**The task**
Copy each of these rows back unchanged.

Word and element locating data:
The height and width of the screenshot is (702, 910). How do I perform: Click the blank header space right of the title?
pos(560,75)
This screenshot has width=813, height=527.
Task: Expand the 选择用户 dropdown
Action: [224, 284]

**Solution to the exercise**
The height and width of the screenshot is (702, 910). How do I perform: Click the blank header space right of the title?
pos(560,75)
This screenshot has width=813, height=527.
Task: Expand the 选择用户 dropdown
Action: [224, 284]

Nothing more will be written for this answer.